• **REQUIREMENT 1**
In the passage on SRP authentication, restate the paragraph beginning "Ideally, in order to globally enable SRP authentication" as a short bulleted list that keeps its main facts.
• **REQUIREMENT 2**
From the passage on SRP authentication, write out word for word the part starting with "Obstacles To Acceptance" and going on through "of least resistance.".
• **REQUIREMENT 3**
Extend the passage on SRP authentication, picking up after its final sentence.

• **PASSAGE**
Obstacles To Acceptance Smart Clients
A smart' client is required to carry out the computations on the shared secret and to manage the handshake with the server. This requires software to be installed on the client machine. This has the biggest impact on the most prevalent channel, HTML over HTTP. SRP authentication for web clients is only viable from a Java applet. There is a further complication for mobile channels in that memory and CPU usage on these devices is very valuable, however, the footprint for SRP authentication is considerably smaller than that required for a smart card token and its associated libraries. The need for client software is by no means a show stopper, but rather a potential stumbling block since it requires more work than just basic authentication, the evil path of least resistance.

Underlying Network Protocol
The very thing that makes SRP appealing is also what makes it difficult to embrace. Including SRP in the protocol makes it easy to use from a client perspective, however requires a lot of work upfront to change the network protocol, which could take months if not years given industry standards and legacy systems. As mentioned before, there are a growing number of Telnet, FTP, and SSH applications that use SRP, it is in the realm of Internet protocols that this change is most necessary.

Ideally, in order to globally enable SRP authentication for web users, the HTTP protocol needs to include a new authentication scheme for SRP type and a new attribute for the session key. The browsers would need to be on board as well and provide support for the multi-step SRP handshake, thereby requiring a change to HTML. This new' HTML tag would trigger the browser to perform the SRP calculations and manage the handshakes between the server and the browser until the authentication was complete. At such time, control would be returned to the browser user and all subsequent requests to the server would include the SRP session key in the request/response pair. Obviously, this situation requires a lot of cooperation from competing browser vendors as well as standard bodies and as such makes it difficult to foresee these changes being easily adopted.

Believe it or not, the largest obstacle to acceptance of SRP is the belief that the current authentication mechanism is sufficient. Password-based authentication is the most popular and yet the most insecure, giving users a false sense of security. This is true for several reasons. The ease of use and simplicity for a username/password scheme is unbeatable. Software projects are always under tight deadlines and as a result, security is one of the first requirements to be compromised it is simply too easy to claim that it will be addressed in a future release. Until the market demands a more robust authentication mechanism, companies will continue to pay the price for weak authentication. Furthermore, companies need to embrace the multi-channel market and take responsibility for strong authentication in these insecure channels. Other than market changes which are not tangible, there are a number of changes that would help accelerate acceptance of the SRP protocol as outlined in the next section.

This is Part Two of a two-part article. Part One detailed the advantages of SRP.

This part discusses the obstacles to be overcome for it to succeed.

Suggestions To Guarantee Acceptance

The functionality and security of the SRP protocol is exceptionally robust. Since it evolved from the original SPEKE protocol, shortcomings, both from a functional and performance perspective have been addressed, making it a mature protocol despite its young age. Having said that, there are a number of marketing tasks and suggestions that will help secure its overall success, some of which have already been started.

• **GIVEN DATA**
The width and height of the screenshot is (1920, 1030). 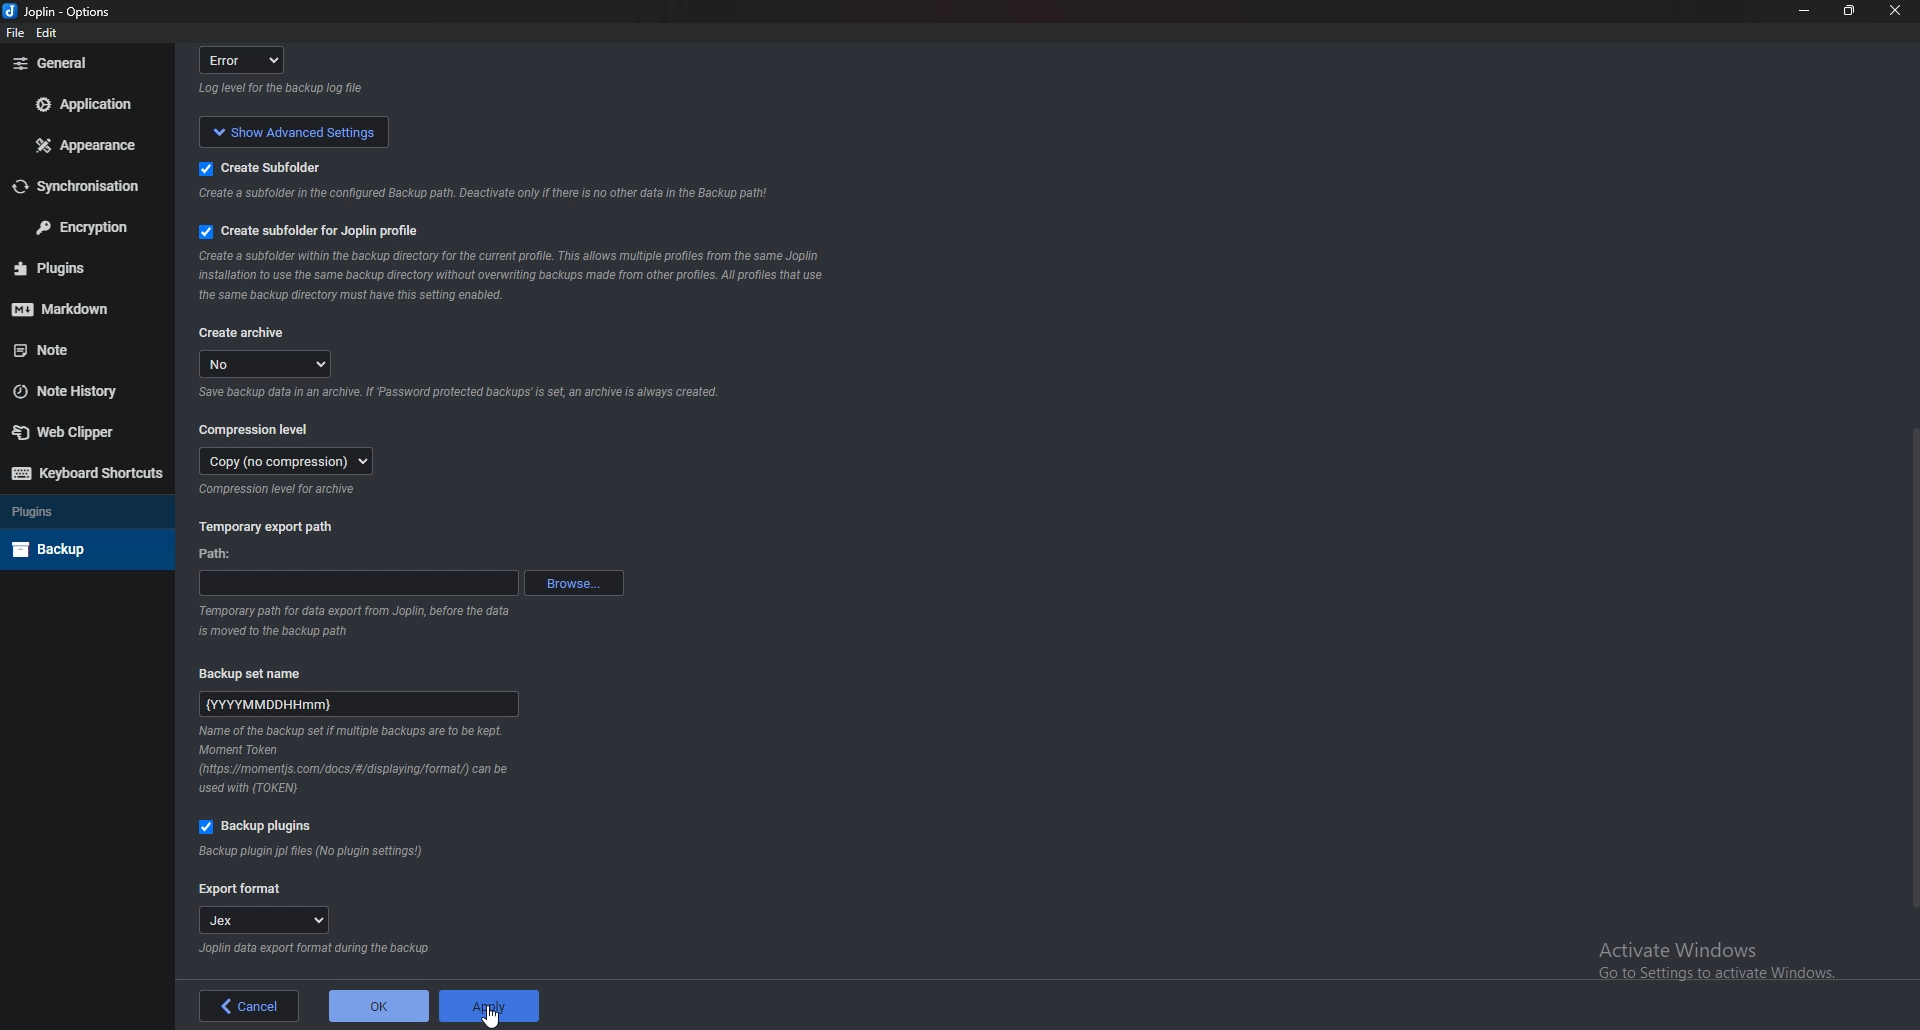 What do you see at coordinates (287, 461) in the screenshot?
I see `copy (no compression)` at bounding box center [287, 461].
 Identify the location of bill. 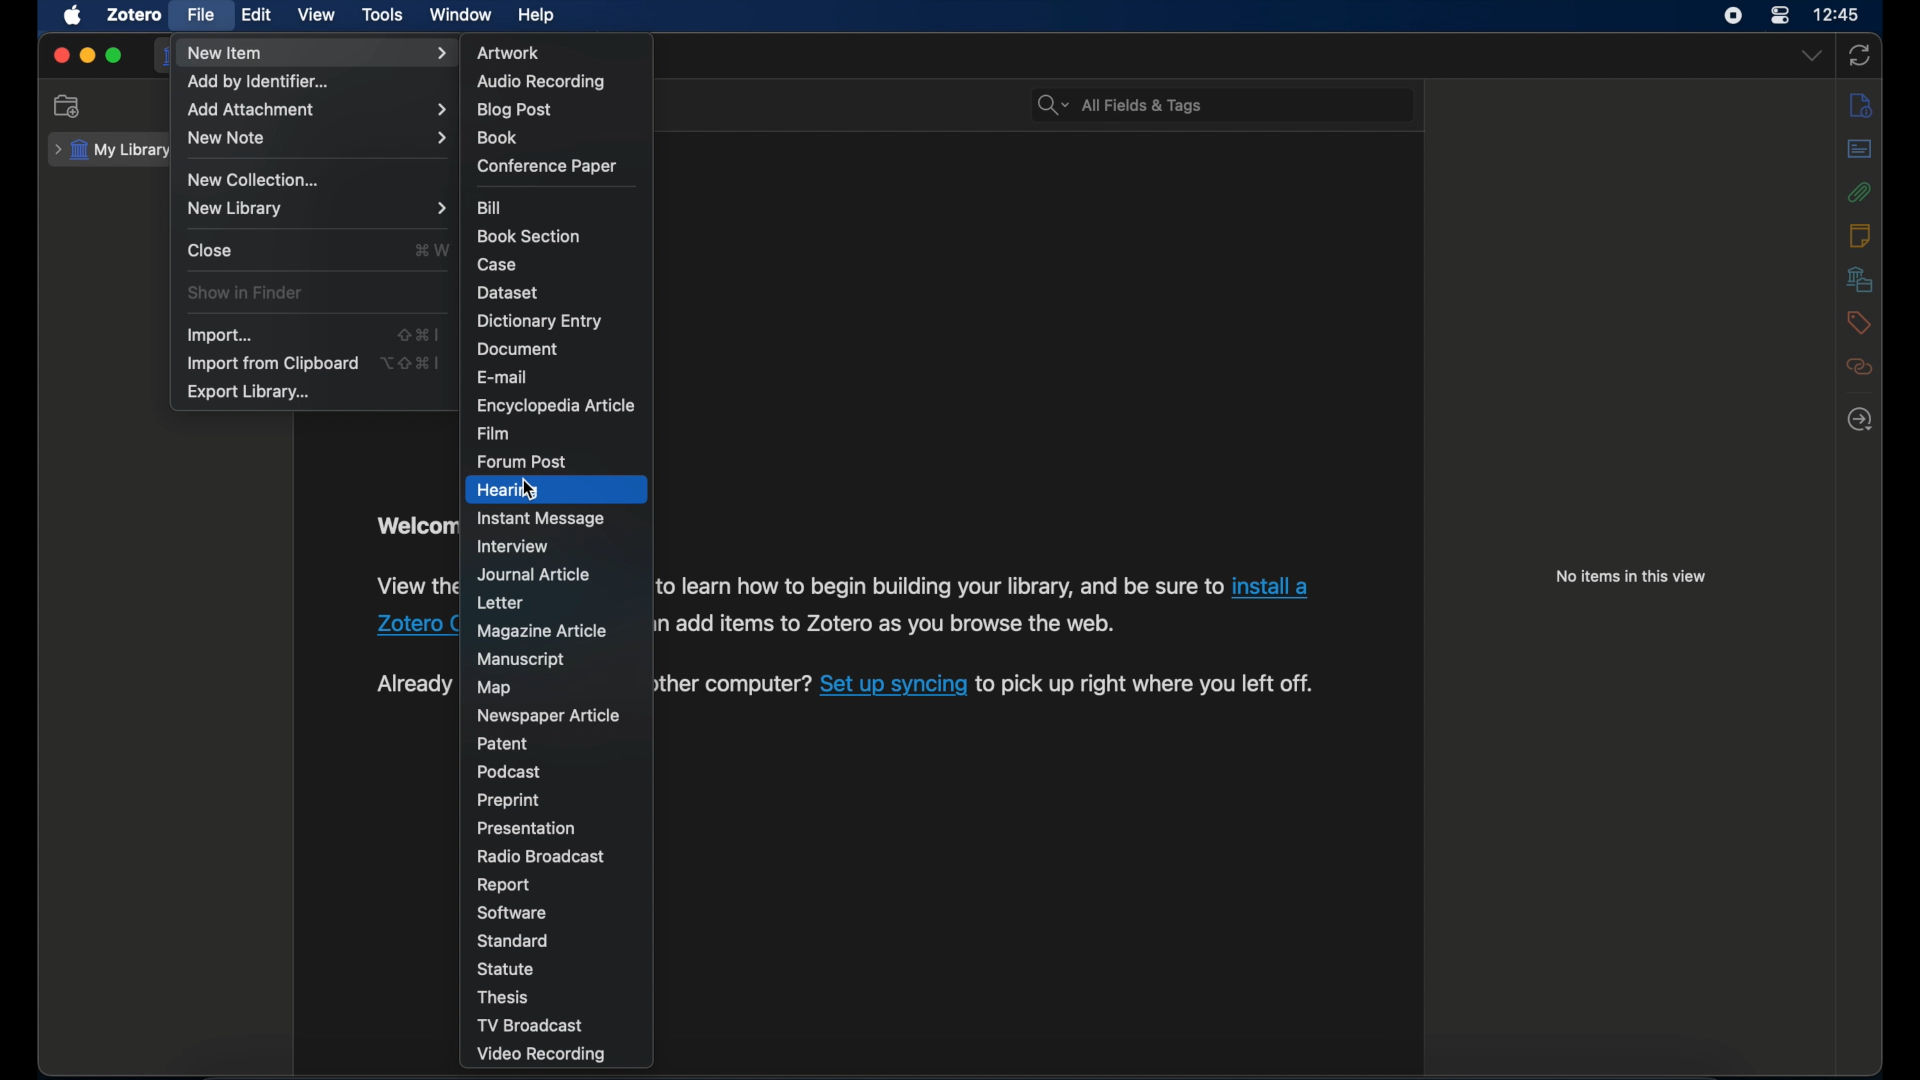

• **EXPECTED ANSWER 1**
- HTTP would need a new authentication scheme for the SRP type and a new attribute for the session key.
- Browsers would need to support the multi-step SRP handshake, which would require a change to HTML.
- A new HTML tag would make the browser perform the SRP calculations and manage the handshakes with the server until authentication was complete.
- After that, control would return to the browser user, and every later request/response pair would include the SRP session key.
- This needs much cooperation from competing browser vendors and standards bodies, so it is hard to foresee these changes being easily adopted.

• **EXPECTED ANSWER 2**
Obstacles To Acceptance Smart Clients
A smart' client is required to carry out the computations on the shared secret and to manage the handshake with the server. This requires software to be installed on the client machine. This has the biggest impact on the most prevalent channel, HTML over HTTP. SRP authentication for web clients is only viable from a Java applet. There is a further complication for mobile channels in that memory and CPU usage on these devices is very valuable, however, the footprint for SRP authentication is considerably smaller than that required for a smart card token and its associated libraries. The need for client software is by no means a show stopper, but rather a potential stumbling block since it requires more work than just basic authentication, the evil path of least resistance.

• **EXPECTED ANSWER 3**
First of all, a patent for SRP-4 has already been acquired by Phoenix Technologies. There is a patent application pending for SRP-3 from Stanford University. It seems prudent that ownership of the protocol be transferred from the university to a suitable vendor to provide financial support and market influence. This transfer of ownership has already begun with Phoenix. Technologies.

The following are suggestions on ways to market SRP to the different audiences. Essentially, SRP authentication can either be embedded in a network protocol or can be used at the higher application level enabling proprietary applications to incorporate it. We have seen examples of both usage patterns the plethora of Telnet and FTP applications and the inclusion of SRP into the JBossSX framework. The following sections address both usage patterns, in an attempt to reach all interested parties.

Make It A Standard
This is already in progress by Phoenix Technologies and Thomas Wu among others. Currently, the IEEE (Institute of Electrical and Electronics Engineers Inc.) has been targeted P1363.2 is a draft version of "Standard Specifications for Password-Based Public-Key Cryptographic Techniques" which includes the following submissions and presentations.

  • SPEKE: Presented to IEEE in September 1996

  • The SRP Protocol: Presented to IEEE in August 1997

  • SRP-4: Presented to IEEE in May 2002

Continued work needs to be done in this area to ensure that SRP is one of the leading password-based authentication technologies.

Submit Protocol Specification Change Proposals
As mentioned several times earlier in this article, there are many open-source and commercial implementations of FTP and Telnet available that include SRP. Now SRP should be included by default when FTP and Telnet are installed on new machines.

The bigger concern with protocol specification changes is with HTTP, the de-facto standard for web, web services, voice, cell phone and PDA traffic. For SRP to be easily accessible to all of these channels, the actual protocol needs to be updated. This was touched on briefly in an earlier section. This requires acceptance by W3C Consortium, which will not happen overnight. However, it is paramount if SRP is to be an effective means of authentication for HTTP clients. As mentioned earlier, this requires at a minimum modifications to include a new auth-scheme type and to add the SRP session key to the HTTP header in each request/response pair. This is merely a suggestion much more detailed work is required to research what is required and whether or not it is achievable within the stateless HTTP protocol.

Create XML Specification for the SRP Handshake
An XML specification that defines the structure for transporting SRP data back and forth between a client and a server needs to be defined. Currently, there is a clear definition of the processing required on both the client and server side, however the transfer of data between the two is not defined and as such is left up to each implementation of SRP. This is a waste of effort, requiring people to continually reinvent the wheel. Why not make it a collaborative effort and learn from the mistakes of people who have already achieved this to determine the best way to represent these handshakes in an XML document. A specification/standard that filled this need would greatly increase the chances of success for SRP within the application layer.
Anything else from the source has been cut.